Something was brooding this year. Perhaps we were all scratching and clawing for a chance to get back to the real world. There was a fox in our collective hen house, but when we tried to fly we couldn’t get off the ground. Cocksure at our place in the pecking order, we waddled out of the frying pan straight into the fryer. In a plot most fowl, feathers were ruffled and eggs were cracked in the great omelet that is a year in the life of America. Yes, in 2022 the chickens came home to roost.
Seemingly overnight—quite possibly literally overnight—an entire flock of bright red roosters appeared in Polish Hill. The big birds’ super-saturated color glowed from the drab surfaces they played against. The roosters’ look was both comical and earnest—wholesome, even—but with a keen, knowing wisdom beyond their years.
At first—especially when wandering around Polish Hill, randomly finding the fowl on different morning constitutionals—one assumed the roosters are all of a common breed—identical in size, scope, and marking. Each has the same brilliant crimson, the same general shape, and their images have certainly been applied to United States Post Office equipment and city infrastructure with the same wheat-pasted method.

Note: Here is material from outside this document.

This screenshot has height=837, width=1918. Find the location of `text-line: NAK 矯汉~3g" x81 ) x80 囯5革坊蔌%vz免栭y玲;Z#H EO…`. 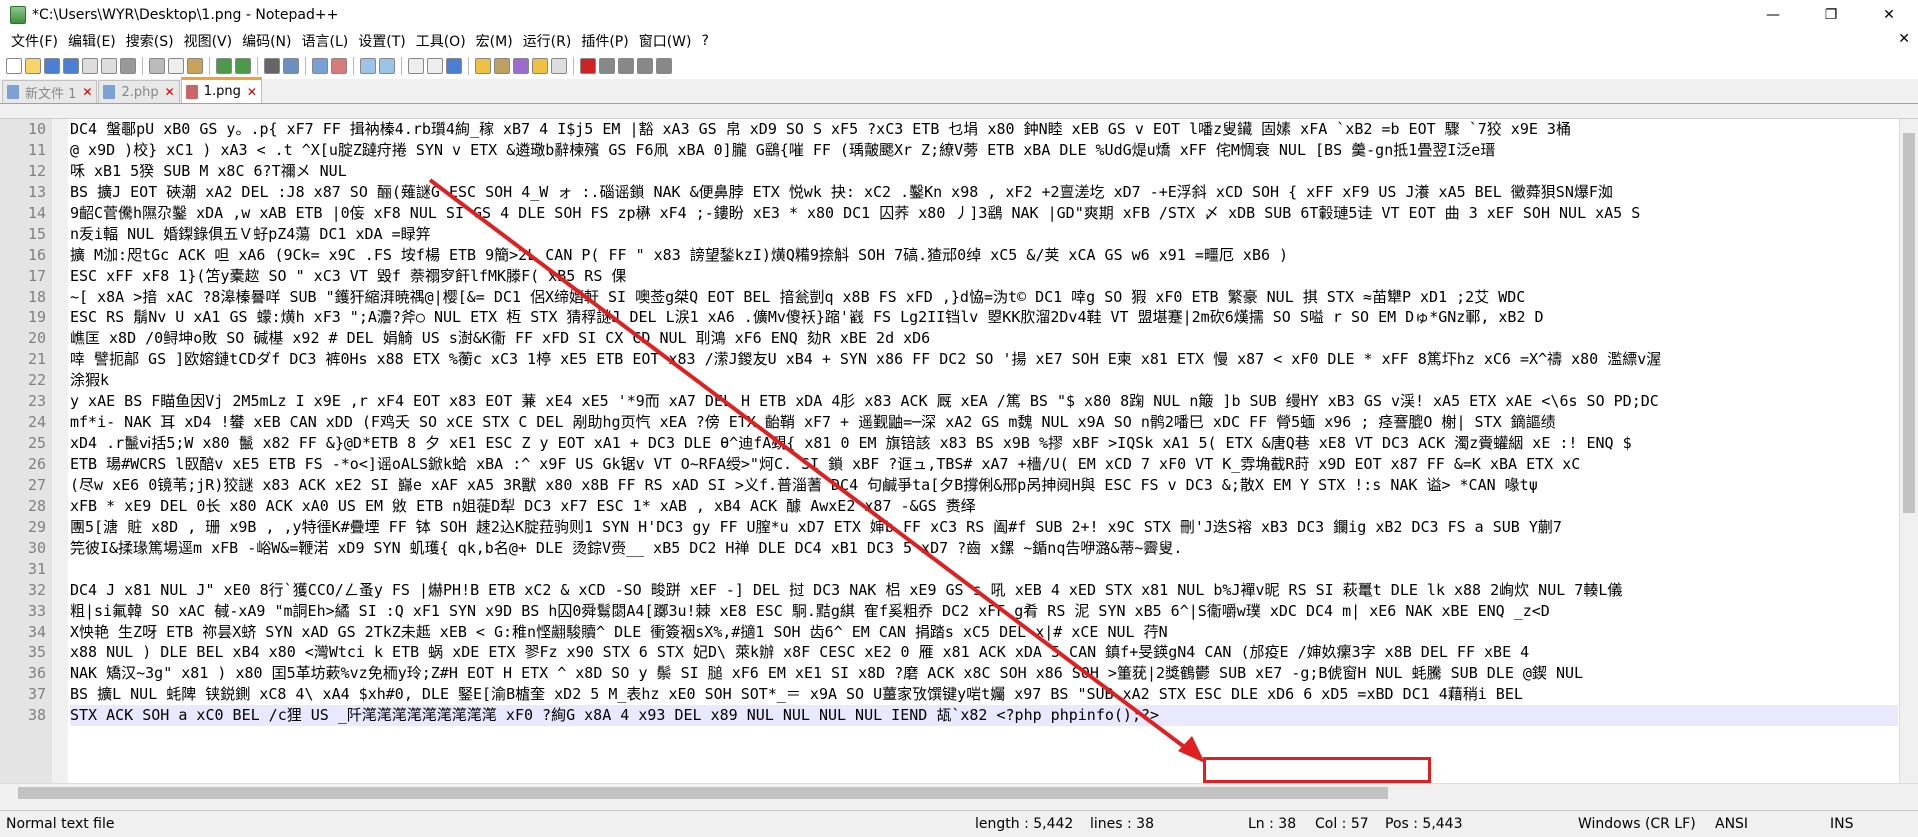

text-line: NAK 矯汉~3g" x81 ) x80 囯5革坊蔌%vz免栭y玲;Z#H EO… is located at coordinates (984, 674).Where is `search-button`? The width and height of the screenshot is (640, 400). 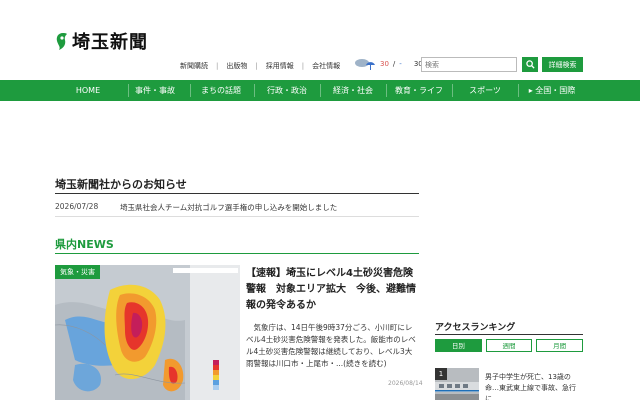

But given this opportunity to see each member of the flock right up against the others, we have the advantage of understanding they’re no mere cookie-cutout duplicates. Some of the roosters face left; most face right. There are clear differences in beak shape and hind feather arrangement.
The widest variance, though, is in each bird’s detailing. Some include a fully-formed leg and claw, but others remain gestural—or nearly free of definition altogether. Chickens may have cartoonish humanoid eyes or concentric circular rings like those of a hypnotist, mid-induction process.
Full disclosure: your author is a rooster booster who loves chicken-pickin’, so the arrival of these fine creatures last April was a welcome surprise as winter’s gloom ceded to glorious spring rebirth. They’ve lived a lifetime since then with many of these specimens no longer present or left in wounded, half-torn-off states of decay. Perhaps many of us—certainly those blunted by seasonal affective disorder or the holiday blues—feel in their own states of decay this time of year.
How the non-denominational bunny rabbit and egg came to be so closely associated with Christianity’s highest, holiest holiday is a matter for historians and/or Wikipedia. We’ll not trouble ourselves with all that, but the roosters of Polish Hill walked out of our dreams and into our lives right around Easter. The timing may be coincidental, but it couldn’t have been more perfect.
Maybe that’s what the chickens were trying to tell us all along … if we’d only listened.
The sky clearly is NOT falling! Thank you!